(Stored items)
——

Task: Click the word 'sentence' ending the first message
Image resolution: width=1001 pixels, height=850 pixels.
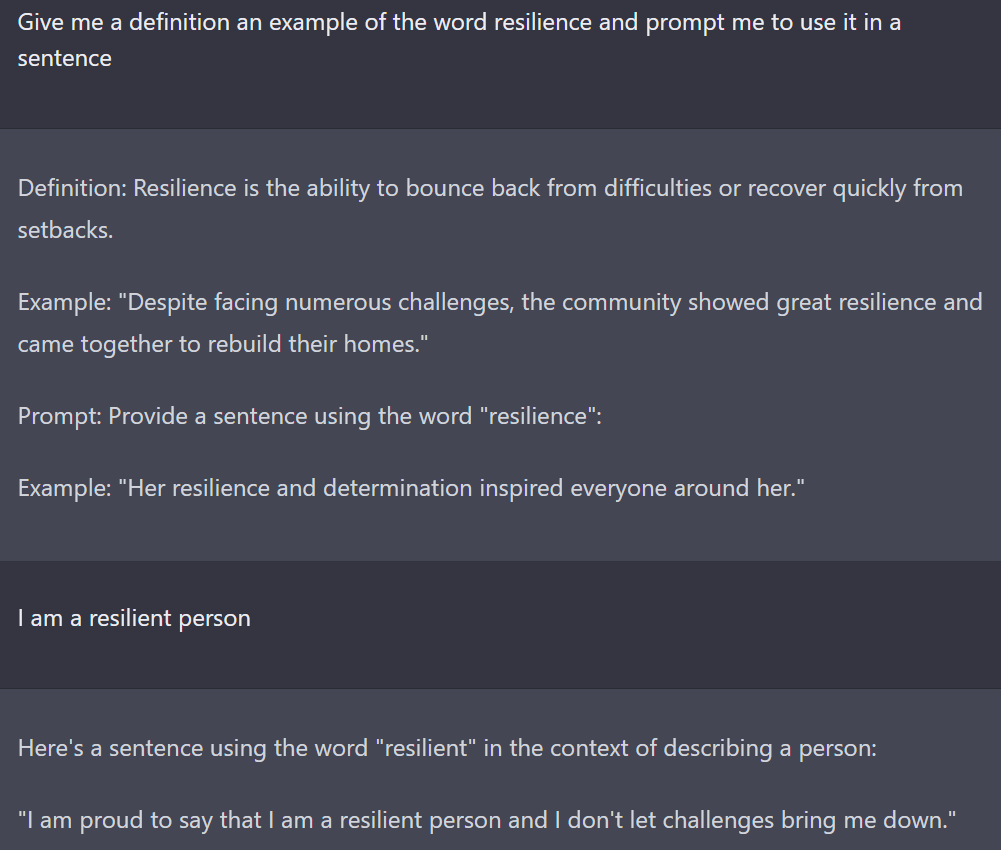Action: (64, 58)
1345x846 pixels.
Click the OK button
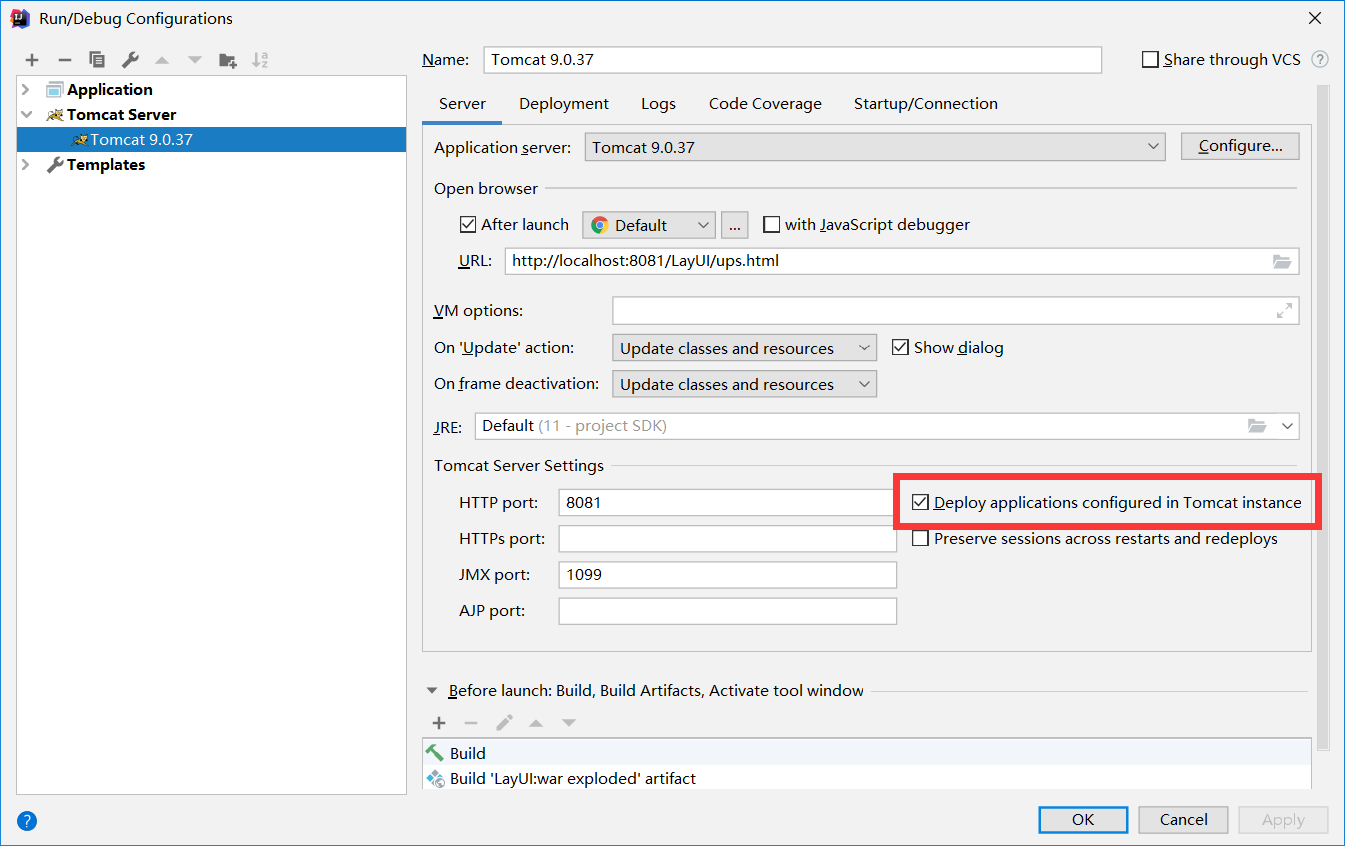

——

Show me all lines in the records that contain "Click".

# [OUTPUT OF THE EXERCISE]
Task: Click the word 'sentence' ending the first message
Click the OK button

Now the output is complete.